── Records shown ──

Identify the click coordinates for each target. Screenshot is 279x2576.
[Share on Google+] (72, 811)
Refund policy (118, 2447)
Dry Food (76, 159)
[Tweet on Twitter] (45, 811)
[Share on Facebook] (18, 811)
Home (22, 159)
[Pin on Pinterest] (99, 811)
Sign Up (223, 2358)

───

- Problem
Copy each record from above exactly, and include every line.

- Finished exercise
Identify the click coordinates for each target. Screenshot is 279x2576.
[Share on Google+] (72, 811)
Refund policy (118, 2447)
Dry Food (76, 159)
[Tweet on Twitter] (45, 811)
[Share on Facebook] (18, 811)
Home (22, 159)
[Pin on Pinterest] (99, 811)
Sign Up (223, 2358)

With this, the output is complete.